For instance, when the interviewer sought the President’s views on the Easter Sunday attacks as portrayed in the Channel 4 documentary, instead of dealing with the core issue, the President sought to question the credentials of the messenger, namely Channel 4. As fate would have it, a few minutes later, the same President stated that multiple foreign investigative agencies including the US FBI had come to the common conclusion that there was no external involvement in the attacks, destroying the ISIS bogey as well as justifying Channel 4’s exposure that the entire operation was a homegrown project.
Instead of ranting against Channel 4, the President could have used the opportunity to assure Germany, one of the 22 founder members of the Paris Club, that he will honour his promise of a comprehensive investigation and ensure justice for the victims that included 43 foreign tourists. In doing so, he could have reassured prospective German tourists as well as investors of Sri Lanka’s commitment to ensuring justice, which at the end of the day would have gone a long way in building much needed confidence in the country.
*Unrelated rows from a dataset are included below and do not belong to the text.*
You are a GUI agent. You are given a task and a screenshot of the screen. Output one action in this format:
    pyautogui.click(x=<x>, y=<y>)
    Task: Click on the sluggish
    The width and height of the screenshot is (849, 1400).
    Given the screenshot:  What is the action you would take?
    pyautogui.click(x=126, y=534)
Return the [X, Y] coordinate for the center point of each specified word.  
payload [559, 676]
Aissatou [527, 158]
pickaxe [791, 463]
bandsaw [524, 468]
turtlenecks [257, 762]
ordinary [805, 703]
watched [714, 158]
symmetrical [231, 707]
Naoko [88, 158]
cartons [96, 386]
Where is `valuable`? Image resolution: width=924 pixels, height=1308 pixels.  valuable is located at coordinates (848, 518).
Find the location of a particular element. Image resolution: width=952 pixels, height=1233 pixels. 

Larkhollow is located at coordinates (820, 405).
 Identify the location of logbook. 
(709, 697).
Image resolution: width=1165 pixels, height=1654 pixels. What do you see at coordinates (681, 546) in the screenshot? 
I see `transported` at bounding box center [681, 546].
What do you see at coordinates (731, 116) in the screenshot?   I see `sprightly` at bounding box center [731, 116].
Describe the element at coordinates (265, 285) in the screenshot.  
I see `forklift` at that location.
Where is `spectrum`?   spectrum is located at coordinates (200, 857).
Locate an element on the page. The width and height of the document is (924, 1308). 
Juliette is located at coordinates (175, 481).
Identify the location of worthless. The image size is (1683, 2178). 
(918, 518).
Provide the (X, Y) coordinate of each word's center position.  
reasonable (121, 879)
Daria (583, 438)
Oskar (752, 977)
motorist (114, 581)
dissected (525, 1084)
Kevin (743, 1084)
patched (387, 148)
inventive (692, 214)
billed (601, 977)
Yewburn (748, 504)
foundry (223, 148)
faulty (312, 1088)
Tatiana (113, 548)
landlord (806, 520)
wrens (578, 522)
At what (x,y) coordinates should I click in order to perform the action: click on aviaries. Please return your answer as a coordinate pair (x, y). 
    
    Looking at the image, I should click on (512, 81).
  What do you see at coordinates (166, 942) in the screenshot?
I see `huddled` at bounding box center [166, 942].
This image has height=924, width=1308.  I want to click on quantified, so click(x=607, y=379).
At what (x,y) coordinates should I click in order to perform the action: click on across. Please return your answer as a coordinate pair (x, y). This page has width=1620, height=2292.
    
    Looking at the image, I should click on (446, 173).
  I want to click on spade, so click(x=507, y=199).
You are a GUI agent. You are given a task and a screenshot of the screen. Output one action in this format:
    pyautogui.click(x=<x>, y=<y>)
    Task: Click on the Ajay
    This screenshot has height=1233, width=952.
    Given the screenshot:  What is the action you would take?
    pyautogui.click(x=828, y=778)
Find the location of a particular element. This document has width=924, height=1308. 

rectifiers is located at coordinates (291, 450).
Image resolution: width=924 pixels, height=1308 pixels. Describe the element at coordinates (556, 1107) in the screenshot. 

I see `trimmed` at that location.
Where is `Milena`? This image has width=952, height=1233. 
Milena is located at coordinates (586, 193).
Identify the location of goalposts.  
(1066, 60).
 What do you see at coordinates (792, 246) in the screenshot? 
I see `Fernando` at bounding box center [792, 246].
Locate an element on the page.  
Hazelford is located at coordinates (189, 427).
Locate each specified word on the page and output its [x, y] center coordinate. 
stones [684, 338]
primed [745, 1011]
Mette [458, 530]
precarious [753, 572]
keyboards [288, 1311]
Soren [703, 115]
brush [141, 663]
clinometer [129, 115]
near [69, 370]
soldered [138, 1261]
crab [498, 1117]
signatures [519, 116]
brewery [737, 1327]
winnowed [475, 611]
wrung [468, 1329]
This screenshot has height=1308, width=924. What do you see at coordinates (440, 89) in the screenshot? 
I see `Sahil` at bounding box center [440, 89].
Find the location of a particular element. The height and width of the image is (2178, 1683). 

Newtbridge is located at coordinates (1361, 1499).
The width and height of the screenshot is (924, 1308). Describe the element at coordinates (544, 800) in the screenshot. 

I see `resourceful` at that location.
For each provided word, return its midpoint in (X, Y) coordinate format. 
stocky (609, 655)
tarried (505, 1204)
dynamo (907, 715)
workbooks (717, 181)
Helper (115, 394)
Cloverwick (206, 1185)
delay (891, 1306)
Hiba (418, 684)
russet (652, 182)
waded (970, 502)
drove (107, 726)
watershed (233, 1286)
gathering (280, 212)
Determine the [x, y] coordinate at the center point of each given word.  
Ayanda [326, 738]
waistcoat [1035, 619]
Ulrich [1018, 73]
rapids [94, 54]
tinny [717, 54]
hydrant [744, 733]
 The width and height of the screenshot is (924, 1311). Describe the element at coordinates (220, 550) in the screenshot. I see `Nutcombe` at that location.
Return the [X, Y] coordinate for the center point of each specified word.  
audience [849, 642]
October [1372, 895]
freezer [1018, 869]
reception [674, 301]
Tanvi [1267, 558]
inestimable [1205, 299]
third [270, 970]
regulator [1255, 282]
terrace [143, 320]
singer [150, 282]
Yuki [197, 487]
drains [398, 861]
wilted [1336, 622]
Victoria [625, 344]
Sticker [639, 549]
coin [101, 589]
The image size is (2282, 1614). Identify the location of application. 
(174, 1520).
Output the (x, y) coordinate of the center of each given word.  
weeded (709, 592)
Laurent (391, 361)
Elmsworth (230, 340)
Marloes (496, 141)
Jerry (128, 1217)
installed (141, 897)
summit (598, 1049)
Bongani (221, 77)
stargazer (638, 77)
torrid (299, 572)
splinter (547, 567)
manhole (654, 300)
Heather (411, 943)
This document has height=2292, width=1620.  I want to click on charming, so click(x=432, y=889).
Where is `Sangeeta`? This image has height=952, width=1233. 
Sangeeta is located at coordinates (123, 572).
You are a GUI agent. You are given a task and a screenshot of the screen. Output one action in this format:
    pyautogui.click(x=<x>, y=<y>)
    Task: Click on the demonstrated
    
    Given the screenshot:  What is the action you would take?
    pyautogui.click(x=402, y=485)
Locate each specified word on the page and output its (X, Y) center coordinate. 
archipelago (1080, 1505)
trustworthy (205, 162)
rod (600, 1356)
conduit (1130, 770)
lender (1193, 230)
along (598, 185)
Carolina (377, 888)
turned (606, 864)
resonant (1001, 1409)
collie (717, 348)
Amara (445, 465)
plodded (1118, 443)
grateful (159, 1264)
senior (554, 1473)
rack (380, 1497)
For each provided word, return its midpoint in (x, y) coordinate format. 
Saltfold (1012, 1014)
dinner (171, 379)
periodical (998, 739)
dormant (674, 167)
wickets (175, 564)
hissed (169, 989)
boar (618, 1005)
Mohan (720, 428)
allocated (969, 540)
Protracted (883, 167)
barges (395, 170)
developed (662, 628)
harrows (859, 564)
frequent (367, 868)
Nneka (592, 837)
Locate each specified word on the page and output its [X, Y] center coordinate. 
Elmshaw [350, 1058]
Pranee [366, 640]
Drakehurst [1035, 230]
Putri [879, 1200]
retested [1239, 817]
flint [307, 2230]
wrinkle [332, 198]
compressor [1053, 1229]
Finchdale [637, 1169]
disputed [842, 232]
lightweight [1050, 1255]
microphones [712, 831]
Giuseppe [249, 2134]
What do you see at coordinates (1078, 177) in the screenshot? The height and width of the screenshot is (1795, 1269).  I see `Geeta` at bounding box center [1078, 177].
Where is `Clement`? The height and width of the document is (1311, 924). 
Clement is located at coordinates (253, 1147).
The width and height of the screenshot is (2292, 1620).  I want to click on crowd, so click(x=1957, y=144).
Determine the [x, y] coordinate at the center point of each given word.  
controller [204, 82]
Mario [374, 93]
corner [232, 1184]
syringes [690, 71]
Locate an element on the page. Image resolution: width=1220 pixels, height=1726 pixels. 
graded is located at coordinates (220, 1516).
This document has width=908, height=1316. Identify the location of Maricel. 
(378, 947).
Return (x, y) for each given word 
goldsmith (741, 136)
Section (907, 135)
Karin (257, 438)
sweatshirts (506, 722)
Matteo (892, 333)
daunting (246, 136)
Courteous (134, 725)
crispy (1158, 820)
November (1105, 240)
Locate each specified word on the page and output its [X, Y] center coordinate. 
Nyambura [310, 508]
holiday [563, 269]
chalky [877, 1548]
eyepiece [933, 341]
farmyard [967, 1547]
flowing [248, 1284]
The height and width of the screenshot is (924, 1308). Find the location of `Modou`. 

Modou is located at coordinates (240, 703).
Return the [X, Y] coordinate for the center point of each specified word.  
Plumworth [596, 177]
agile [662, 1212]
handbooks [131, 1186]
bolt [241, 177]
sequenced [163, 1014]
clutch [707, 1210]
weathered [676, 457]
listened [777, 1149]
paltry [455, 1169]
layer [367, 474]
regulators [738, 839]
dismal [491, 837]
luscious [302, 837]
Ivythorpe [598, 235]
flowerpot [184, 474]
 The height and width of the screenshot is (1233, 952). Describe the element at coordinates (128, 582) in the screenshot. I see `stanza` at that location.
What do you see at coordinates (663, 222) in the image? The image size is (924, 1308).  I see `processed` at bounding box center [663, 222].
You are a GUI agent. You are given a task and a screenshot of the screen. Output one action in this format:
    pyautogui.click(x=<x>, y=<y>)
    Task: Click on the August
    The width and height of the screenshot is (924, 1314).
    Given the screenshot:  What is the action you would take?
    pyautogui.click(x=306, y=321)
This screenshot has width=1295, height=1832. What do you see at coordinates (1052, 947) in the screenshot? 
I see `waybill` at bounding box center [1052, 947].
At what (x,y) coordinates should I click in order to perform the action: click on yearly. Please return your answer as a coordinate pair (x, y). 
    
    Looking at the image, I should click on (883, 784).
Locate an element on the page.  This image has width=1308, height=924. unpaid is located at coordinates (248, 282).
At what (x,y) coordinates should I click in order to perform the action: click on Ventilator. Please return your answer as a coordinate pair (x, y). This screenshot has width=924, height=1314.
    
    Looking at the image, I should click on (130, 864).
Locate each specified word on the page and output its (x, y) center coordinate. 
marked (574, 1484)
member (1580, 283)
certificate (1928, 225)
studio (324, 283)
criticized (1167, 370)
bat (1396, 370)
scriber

Further, making matters worse, the President’s puerile attempt to draw a wedge between the Cardinal and the Bishops’ Conference backfired big time when the Church set the record straight that both held the same and identical view on all aspects of the Easter attacks.
By rejecting outright the UN Human Rights Council Report on Sri Lanka and running the risk of facing the attendant consequences and also by rejecting any sort of international collaboration in the Easter attacks investigation despite promising to bring in Scotland Yard to do the needful and despite the fact that all original local Police officers probing the attacks have not only been removed from the investigation but also have been penalised in various ways, and by resorting to introducing repressive laws under the guise of various other purposes, Sri Lanka is being pushed further towards global isolation.